According to a pair of studies presented over the weekend at the American Diabetes Association’s Scientific Sessions in San Diego, sugar substitutes may be almost as problematic for our health as the real thing.
One study followed users and non-users of diet soft-drinks for a decade, and found that the users “experienced 70% greater increases in waist circumference compared with non-users.” Not only that, but people who reported being frequent users (drinking two or more diet sodas per day) had, on average, a 500% greater increase in waist circumference than non-users. As we know, fat around the middle is bad news.
The other study focused on mice and aspartame. It found that a group of mice who were fed aspartame over a period of weeks exhibited higher fasting glucose levels, and equal or lower insulin levels, than a control group that did not consume aspartame.

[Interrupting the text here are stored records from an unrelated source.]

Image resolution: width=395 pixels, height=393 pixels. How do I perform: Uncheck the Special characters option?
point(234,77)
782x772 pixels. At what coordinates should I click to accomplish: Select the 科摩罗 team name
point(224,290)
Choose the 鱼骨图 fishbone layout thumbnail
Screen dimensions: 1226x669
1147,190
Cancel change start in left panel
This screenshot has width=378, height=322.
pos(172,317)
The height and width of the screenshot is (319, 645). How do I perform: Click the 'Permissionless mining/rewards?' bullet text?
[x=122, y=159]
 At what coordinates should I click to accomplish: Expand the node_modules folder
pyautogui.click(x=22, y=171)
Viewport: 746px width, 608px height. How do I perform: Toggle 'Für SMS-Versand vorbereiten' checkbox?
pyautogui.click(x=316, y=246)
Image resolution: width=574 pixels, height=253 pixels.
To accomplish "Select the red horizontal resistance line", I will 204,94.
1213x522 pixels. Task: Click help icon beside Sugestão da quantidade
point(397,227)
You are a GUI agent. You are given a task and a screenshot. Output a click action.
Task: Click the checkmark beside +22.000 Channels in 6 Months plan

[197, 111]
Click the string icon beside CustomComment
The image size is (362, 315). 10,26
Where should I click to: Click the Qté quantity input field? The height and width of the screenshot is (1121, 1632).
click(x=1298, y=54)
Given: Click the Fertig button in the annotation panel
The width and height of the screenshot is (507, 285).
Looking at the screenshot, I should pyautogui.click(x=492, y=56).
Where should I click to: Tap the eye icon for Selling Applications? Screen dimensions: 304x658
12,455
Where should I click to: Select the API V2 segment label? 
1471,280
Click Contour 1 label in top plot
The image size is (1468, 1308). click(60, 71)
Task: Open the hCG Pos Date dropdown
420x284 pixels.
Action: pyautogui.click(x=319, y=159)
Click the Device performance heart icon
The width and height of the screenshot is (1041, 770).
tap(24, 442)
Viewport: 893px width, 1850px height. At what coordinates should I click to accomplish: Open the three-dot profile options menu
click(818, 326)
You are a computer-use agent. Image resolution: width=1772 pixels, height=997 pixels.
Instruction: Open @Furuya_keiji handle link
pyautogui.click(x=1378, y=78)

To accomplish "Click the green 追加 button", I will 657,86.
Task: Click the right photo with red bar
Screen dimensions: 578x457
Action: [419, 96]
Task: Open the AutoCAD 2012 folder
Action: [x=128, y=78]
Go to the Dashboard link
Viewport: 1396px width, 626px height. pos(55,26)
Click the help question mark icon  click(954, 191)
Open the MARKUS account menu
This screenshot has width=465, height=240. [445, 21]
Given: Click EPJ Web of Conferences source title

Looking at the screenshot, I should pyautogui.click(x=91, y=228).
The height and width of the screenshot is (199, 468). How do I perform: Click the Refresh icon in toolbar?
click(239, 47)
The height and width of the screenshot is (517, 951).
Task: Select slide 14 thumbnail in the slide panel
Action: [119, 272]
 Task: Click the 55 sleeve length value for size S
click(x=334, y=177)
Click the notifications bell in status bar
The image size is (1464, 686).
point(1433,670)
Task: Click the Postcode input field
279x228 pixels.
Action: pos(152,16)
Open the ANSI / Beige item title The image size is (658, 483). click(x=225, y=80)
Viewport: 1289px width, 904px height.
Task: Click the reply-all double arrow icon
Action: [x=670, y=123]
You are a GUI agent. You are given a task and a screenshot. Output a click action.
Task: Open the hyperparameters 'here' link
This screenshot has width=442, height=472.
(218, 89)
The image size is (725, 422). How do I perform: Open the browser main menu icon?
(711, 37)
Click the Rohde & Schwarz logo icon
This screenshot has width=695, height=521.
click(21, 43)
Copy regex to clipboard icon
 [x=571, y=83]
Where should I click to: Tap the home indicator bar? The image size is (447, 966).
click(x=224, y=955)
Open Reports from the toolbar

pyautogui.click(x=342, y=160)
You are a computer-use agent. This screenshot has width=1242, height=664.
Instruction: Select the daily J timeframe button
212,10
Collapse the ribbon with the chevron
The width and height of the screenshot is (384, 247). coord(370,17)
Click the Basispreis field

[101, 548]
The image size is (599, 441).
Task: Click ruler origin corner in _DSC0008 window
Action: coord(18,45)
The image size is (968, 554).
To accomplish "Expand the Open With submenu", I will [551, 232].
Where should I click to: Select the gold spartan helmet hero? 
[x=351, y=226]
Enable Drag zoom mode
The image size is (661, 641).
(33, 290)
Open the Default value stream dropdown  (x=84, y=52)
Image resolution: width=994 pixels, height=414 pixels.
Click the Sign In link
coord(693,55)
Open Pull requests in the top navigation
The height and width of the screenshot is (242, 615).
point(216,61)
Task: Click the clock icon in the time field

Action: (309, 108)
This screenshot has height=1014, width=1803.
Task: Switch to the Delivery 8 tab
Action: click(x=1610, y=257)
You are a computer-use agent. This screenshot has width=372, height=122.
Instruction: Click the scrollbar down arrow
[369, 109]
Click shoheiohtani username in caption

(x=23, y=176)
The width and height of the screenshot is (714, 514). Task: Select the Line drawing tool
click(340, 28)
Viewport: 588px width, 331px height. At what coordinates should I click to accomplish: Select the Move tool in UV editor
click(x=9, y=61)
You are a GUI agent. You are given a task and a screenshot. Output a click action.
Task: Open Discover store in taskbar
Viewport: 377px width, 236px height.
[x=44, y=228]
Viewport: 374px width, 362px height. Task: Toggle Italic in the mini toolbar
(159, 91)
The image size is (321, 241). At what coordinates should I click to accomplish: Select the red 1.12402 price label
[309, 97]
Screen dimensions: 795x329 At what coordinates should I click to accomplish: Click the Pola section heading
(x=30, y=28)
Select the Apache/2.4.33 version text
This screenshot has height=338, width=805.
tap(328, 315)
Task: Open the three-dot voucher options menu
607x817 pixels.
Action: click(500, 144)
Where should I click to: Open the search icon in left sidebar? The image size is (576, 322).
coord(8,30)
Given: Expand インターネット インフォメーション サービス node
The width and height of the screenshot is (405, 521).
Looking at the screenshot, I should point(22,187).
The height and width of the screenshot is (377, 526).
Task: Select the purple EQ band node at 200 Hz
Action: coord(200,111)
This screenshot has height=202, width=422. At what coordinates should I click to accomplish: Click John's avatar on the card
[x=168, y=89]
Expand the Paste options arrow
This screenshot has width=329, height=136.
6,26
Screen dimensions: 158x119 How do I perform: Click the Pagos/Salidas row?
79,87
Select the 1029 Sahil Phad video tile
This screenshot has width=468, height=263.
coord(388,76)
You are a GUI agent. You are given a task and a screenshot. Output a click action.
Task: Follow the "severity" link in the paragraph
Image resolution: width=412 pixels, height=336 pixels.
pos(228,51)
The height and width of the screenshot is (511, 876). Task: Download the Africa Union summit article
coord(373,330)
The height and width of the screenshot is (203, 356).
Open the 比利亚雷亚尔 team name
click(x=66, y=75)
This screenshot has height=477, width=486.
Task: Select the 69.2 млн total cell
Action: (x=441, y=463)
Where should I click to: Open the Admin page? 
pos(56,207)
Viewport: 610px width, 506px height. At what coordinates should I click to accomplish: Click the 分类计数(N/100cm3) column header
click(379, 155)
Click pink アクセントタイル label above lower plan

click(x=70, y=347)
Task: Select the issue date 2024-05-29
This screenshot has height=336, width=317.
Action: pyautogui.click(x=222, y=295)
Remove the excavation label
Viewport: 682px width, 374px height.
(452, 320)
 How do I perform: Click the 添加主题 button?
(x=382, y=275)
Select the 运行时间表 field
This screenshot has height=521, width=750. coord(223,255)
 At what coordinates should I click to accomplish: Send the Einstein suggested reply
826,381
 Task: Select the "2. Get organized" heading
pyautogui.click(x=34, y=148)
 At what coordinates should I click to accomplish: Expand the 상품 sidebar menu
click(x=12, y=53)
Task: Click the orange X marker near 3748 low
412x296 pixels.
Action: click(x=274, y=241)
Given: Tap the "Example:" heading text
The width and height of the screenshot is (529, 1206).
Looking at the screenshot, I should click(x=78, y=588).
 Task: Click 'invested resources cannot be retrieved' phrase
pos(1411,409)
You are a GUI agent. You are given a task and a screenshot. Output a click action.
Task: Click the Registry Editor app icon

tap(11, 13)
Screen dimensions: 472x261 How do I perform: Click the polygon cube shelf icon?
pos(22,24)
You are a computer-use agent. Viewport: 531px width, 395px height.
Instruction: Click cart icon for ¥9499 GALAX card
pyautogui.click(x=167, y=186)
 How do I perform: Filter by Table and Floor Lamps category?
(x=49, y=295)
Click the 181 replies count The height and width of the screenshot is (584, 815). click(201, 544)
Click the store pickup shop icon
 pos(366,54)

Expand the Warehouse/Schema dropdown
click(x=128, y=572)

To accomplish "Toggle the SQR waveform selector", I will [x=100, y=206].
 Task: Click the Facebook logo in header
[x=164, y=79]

The results suggested that “heavy aspartame exposure might potentially directly contribute to increased blood glucose levels, and thus contribute to the associations observed between diet soda consumption and the risk of diabetes in humans.”
Neither of those studies seem definitive to me, but I was already leery of sugar-substitutes, and I’m open to the message to avoid them.
It makes sense to me that fooling your body with substitute sugar may cause it to react as if it were getting real sugar.
The truth is, I don’t crave sweets all that much; a few ripe blueberries or strawberries do it for me. As for beverages, I’ve always liked plain, cold water, and just cream in my coffee, no sugar. So it hasn’t been that hard for me to limit my intake of sugar substitutes. The safest thing may be to cut out sugar substitutes altogether. I can live without them, and without sugar itself.
It isn’t a matter of virtue. I’m satisfied eating fat.